Segment Open
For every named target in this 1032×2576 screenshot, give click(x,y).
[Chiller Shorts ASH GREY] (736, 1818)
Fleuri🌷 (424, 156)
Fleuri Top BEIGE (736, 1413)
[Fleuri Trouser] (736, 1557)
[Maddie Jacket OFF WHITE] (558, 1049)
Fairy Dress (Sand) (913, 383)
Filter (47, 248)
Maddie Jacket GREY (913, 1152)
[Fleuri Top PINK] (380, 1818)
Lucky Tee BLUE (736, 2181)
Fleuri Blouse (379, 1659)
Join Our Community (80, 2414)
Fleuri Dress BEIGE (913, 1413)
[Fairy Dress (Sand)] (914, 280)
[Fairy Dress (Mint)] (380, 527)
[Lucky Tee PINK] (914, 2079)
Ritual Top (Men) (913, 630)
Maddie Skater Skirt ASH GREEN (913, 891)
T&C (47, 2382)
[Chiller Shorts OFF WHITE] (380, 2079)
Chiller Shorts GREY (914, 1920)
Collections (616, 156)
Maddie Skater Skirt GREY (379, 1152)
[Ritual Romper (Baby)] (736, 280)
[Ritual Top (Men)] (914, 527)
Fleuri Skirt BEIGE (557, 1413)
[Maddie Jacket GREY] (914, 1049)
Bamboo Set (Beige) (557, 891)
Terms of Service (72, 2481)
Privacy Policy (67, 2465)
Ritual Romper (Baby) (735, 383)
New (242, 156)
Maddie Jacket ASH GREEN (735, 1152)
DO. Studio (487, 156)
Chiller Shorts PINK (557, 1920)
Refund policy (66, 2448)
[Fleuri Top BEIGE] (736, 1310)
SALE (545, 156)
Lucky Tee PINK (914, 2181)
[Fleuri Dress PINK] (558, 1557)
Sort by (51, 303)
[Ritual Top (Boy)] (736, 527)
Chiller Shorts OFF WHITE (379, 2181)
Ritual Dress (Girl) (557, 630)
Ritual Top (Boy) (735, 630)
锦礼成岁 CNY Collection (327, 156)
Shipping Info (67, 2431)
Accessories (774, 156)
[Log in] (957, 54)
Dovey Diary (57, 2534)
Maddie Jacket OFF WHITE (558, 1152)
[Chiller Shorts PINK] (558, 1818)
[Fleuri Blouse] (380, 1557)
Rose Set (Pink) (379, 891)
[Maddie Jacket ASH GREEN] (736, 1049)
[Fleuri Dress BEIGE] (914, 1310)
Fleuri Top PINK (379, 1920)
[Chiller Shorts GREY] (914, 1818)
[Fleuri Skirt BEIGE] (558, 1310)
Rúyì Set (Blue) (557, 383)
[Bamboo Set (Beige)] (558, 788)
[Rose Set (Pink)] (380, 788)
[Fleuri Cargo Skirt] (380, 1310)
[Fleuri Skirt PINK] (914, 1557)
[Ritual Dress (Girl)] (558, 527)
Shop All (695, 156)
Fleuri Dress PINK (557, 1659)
Segment Closed
■ Work request ■
Once you find the line with "Fleuri Skirt BEIGE (557, 1413)" in the entries above, output it and each line after it up to and including the line with "Shipping Info (67, 2431)", and nothing else.

■ Exercise answer ■
Fleuri Skirt BEIGE (557, 1413)
[Maddie Jacket GREY] (914, 1049)
Bamboo Set (Beige) (557, 891)
Terms of Service (72, 2481)
Privacy Policy (67, 2465)
Ritual Romper (Baby) (735, 383)
New (242, 156)
Maddie Jacket ASH GREEN (735, 1152)
DO. Studio (487, 156)
Chiller Shorts PINK (557, 1920)
Refund policy (66, 2448)
[Fleuri Top BEIGE] (736, 1310)
SALE (545, 156)
Lucky Tee PINK (914, 2181)
[Fleuri Dress PINK] (558, 1557)
Sort by (51, 303)
[Ritual Top (Boy)] (736, 527)
Chiller Shorts OFF WHITE (379, 2181)
Ritual Dress (Girl) (557, 630)
Ritual Top (Boy) (735, 630)
锦礼成岁 CNY Collection (327, 156)
Shipping Info (67, 2431)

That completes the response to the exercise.